-- EXERCISE OBJECTIVE --
In the data, extract each line that holds the string "arrows".
*** RECORD SET ***
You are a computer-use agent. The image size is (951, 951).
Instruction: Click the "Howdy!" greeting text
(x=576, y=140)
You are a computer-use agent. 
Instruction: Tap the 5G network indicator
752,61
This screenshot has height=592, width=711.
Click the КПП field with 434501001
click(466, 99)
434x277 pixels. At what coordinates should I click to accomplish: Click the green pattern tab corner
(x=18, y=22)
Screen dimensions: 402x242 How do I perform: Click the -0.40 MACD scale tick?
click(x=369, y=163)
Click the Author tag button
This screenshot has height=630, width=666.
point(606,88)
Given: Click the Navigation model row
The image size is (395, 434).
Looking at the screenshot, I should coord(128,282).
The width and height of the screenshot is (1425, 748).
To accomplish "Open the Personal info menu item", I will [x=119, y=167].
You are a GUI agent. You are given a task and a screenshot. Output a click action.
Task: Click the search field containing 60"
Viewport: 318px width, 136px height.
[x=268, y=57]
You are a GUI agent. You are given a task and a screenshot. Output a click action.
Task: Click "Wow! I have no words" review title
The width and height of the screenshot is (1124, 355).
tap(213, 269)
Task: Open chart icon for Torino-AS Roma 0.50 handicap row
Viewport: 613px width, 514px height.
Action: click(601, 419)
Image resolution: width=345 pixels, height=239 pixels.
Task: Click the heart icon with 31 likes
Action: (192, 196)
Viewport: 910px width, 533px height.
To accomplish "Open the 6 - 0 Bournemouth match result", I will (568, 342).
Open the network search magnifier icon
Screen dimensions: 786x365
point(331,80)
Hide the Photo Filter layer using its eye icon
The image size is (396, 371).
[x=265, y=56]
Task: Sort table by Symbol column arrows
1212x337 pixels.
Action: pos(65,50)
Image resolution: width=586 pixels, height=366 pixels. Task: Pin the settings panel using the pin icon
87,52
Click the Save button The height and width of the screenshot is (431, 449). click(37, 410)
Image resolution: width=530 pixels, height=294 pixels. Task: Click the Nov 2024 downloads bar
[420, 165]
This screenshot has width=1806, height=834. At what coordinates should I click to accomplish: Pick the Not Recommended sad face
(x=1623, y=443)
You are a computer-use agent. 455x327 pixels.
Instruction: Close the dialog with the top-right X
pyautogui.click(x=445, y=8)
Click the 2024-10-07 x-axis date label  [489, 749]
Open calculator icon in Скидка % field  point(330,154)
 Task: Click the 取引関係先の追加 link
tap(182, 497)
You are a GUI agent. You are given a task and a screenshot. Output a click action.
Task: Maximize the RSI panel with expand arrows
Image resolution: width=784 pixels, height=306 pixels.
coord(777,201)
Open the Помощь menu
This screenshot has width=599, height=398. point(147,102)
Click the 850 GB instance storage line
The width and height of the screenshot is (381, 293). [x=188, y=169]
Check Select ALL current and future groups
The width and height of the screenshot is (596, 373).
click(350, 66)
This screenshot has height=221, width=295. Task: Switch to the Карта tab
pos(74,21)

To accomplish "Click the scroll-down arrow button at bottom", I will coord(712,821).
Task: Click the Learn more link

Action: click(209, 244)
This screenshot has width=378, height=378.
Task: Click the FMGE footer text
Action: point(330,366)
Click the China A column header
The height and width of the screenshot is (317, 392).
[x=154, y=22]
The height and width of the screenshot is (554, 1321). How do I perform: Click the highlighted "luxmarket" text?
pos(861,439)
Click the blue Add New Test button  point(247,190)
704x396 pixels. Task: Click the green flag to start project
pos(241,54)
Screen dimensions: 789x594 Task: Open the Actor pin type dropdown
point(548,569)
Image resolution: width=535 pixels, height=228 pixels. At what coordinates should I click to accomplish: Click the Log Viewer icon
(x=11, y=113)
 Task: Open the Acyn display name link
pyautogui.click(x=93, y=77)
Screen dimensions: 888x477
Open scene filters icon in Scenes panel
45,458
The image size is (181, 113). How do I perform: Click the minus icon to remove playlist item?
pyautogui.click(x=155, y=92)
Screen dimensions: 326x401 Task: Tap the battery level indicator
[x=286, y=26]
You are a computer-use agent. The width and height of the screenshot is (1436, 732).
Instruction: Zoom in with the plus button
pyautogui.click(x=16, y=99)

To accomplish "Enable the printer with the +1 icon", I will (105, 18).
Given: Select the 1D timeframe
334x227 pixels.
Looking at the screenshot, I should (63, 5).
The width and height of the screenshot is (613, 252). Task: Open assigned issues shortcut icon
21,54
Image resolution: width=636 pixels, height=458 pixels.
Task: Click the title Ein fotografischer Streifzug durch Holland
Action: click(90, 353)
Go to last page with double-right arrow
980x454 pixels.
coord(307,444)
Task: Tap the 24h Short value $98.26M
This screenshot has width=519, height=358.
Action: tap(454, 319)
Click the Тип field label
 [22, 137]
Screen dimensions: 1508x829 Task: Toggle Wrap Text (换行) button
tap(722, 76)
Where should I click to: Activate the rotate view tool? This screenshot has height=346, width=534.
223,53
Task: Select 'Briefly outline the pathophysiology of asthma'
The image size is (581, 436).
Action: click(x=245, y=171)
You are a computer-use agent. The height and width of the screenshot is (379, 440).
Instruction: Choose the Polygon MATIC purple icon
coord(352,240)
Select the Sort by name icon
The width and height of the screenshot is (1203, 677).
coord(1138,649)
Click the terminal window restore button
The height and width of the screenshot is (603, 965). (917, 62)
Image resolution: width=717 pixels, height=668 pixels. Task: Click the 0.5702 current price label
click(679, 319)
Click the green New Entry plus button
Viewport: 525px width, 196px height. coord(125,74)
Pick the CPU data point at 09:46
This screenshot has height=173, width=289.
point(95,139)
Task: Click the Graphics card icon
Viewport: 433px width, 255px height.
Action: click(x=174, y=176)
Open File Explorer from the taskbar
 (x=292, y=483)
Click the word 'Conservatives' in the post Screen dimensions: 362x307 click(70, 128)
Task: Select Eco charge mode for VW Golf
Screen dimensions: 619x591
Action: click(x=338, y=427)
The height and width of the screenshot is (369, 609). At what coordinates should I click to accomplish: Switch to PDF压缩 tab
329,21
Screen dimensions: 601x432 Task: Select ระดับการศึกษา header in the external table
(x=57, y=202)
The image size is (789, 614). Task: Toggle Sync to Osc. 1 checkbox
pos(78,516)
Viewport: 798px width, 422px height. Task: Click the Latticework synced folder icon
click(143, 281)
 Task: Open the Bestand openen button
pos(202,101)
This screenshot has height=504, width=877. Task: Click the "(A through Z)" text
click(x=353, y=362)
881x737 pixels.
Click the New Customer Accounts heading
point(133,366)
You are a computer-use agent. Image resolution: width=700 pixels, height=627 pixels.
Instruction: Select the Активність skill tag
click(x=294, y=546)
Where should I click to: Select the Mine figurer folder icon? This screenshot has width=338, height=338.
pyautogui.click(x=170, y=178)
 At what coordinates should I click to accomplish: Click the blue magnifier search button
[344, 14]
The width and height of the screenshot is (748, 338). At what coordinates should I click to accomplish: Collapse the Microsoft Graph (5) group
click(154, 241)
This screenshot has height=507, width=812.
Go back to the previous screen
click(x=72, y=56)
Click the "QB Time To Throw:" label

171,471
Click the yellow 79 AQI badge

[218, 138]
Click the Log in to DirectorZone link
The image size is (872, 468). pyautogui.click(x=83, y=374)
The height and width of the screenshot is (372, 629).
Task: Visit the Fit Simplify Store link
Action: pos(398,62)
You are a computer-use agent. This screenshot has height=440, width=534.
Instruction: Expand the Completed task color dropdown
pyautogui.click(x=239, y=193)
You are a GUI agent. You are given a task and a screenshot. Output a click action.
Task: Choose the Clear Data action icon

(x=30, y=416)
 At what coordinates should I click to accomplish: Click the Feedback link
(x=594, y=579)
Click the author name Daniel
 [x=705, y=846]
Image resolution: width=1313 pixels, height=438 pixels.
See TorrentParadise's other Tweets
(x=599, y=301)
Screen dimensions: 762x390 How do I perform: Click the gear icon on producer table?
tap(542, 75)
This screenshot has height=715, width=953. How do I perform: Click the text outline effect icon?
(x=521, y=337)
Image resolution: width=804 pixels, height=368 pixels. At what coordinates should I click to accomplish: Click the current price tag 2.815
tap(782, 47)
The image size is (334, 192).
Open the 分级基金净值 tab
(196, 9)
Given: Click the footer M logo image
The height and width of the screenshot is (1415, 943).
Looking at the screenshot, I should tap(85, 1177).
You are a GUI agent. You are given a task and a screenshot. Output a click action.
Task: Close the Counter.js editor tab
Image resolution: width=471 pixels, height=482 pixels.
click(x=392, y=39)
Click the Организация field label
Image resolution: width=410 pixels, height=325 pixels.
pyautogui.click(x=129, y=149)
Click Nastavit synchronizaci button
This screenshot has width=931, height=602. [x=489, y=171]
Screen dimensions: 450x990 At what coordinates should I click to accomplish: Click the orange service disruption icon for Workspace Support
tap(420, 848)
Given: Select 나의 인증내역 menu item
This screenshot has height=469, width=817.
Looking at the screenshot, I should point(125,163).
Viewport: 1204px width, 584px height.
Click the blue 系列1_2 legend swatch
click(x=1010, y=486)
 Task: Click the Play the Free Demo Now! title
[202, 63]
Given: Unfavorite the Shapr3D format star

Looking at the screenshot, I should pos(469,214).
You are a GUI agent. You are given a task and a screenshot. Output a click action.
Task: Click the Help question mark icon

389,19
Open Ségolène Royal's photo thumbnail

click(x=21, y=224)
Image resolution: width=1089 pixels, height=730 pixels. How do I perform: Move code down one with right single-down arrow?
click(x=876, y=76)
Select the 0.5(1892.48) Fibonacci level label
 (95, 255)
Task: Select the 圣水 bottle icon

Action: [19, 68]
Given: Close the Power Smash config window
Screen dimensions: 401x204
*** End of RECORD SET ***
-- REPLY --
Task: Sort table by Symbol column arrows
Task: Maximize the RSI panel with expand arrows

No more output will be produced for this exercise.